Back in the good old days, I used to be someone with a five year plan. I knew where I was going, or at least I was naive enough to think that I did. Older and somewhat wiser now, I've come to realize that no one knows what life has in store for us or what's around the next curve in the road. Today's February 1. It's the day that I had promised myself that I would start catching up with everything that I've let slide during January. I would read my friends' blogs, answer emails and sort through the pile of paperwork on my desk. What a silly notion. As if I could predict the future!

Instead of hugging our daughter goodbye at Charles de Gaulle Airport as planned, I spent the morning leaving rambling, and possibly incoherent, messages on the answering machines of several home health care nurses in an effort to find someone who could change Sara's post-surgical bandages.

February 2 (It's a new day). Since my time at the computer was cut short yesterday and I've forgotten where I was going with the above post, I'll just quickly say that Sara had some unexpected surgery last week. As the surgeon explained during the initial consultation, it was an inconvenient but absolutely necessary procedure that she had to have as soon as possible. Faced with the choice between having surgery in the USA or France, she decided to have it here because the insurance policy that she had through her university had stopped at the end of December. Before Sara even knew that she had to have surgery, she made numerous calls to insurance companies in New York to get a new policy but quickly realized that she's in a Catch-22 situation: it's virtually impossible to get reasonably priced insurance in the States if you're not already insured. Thus, she became one of the 48.6 million Americans without insurance. To put that in some sort of meaningful context, that's more than the entire population of Canada (35 million).
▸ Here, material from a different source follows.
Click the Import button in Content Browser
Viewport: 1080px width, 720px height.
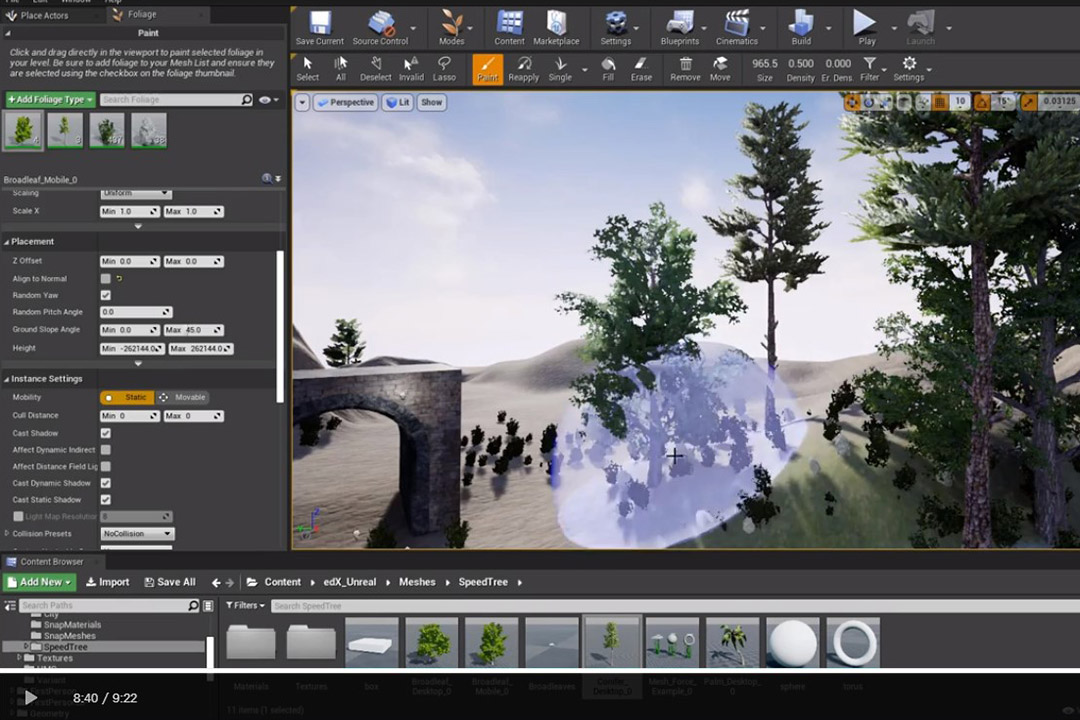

To add even more emotional complexity to the story, Sara had been invited to join a research cruise in the Caribbean. When the trip was suddenly cancelled because the boat was sold, she was sad that she wouldn't spend the month of February collecting coral samples near the islands of St. Thomas and Aruba. Her disappointment disappeared when she received another email from her former advisor the morning after her surgery asking her to join a research team at her dream destination, Palau. Unfortunately, Sara's excitement at seeing some of the world's most spectacular coral reefs firsthand only lasted about half an hour, right up until the moment when her surgeon said that she won't be able to dive for 6 weeks.
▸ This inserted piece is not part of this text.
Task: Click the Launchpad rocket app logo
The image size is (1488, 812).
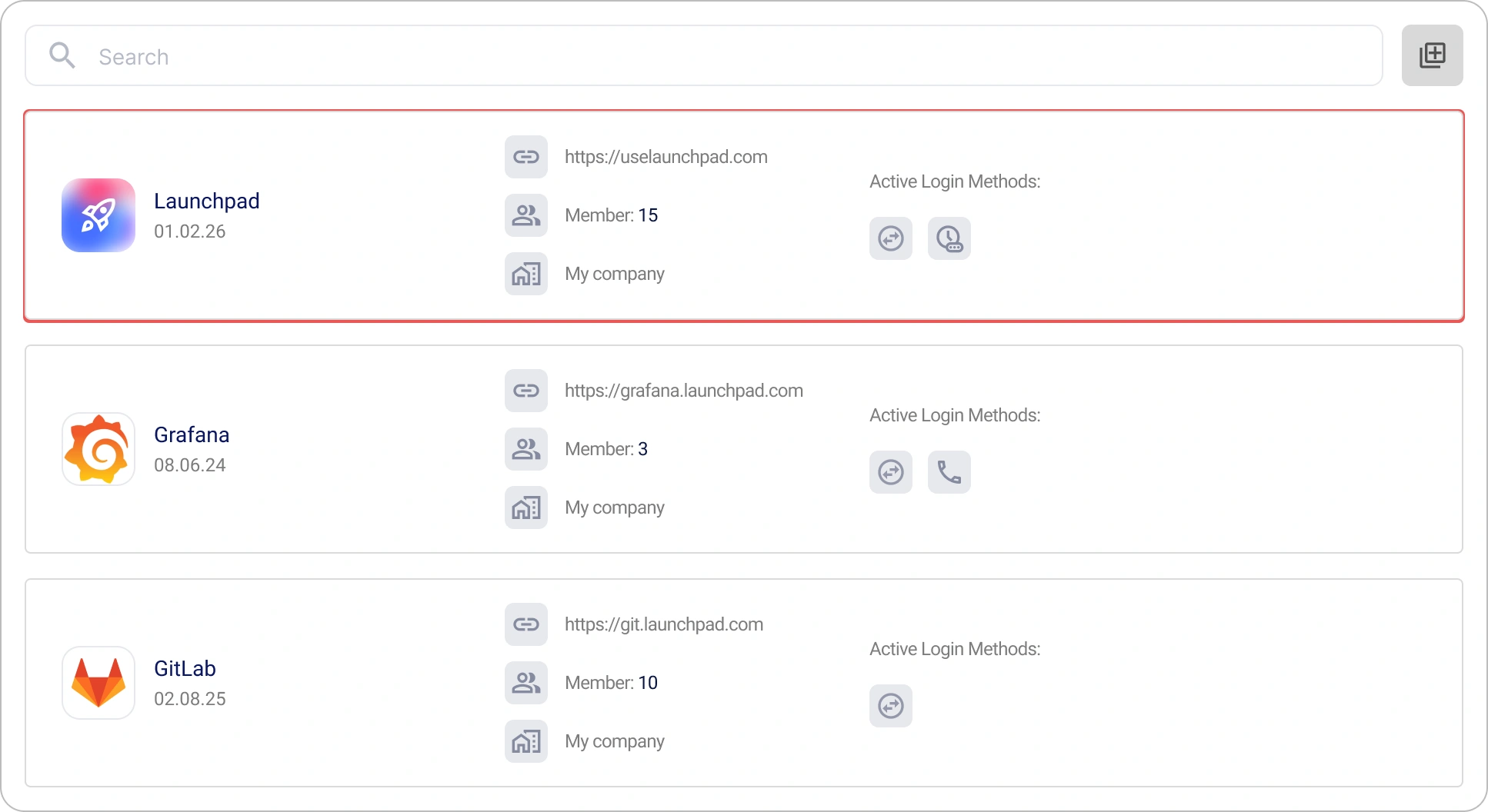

So, here we are on February 2 and unsure when Sara will be able to return to New York because her post-surgery care is more complicated than we had initially realized. The good news is that she may be able to join the research team in Palau at a later date and that she'll have to come back to Paris in a couple of months...for more surgery (to avoid confusion, this part falls in the "bad news" category!).

As Sara rests and recovers, we've been watching movies that lift our spirits, including The Sessions. Based on the real life story of a sex therapist who helps a man in an iron lung lose his virginity, Helen Hunt and John Hawkes give outstanding performances in this poignant and sensitive film. While the subject matter may not appeal to everyone, it made us look more positively at our own lives and left us with smiles on our faces. Please let me know if you have any other movie suggestions, otherwise I may be forced to watch the rest of The Twilight Saga!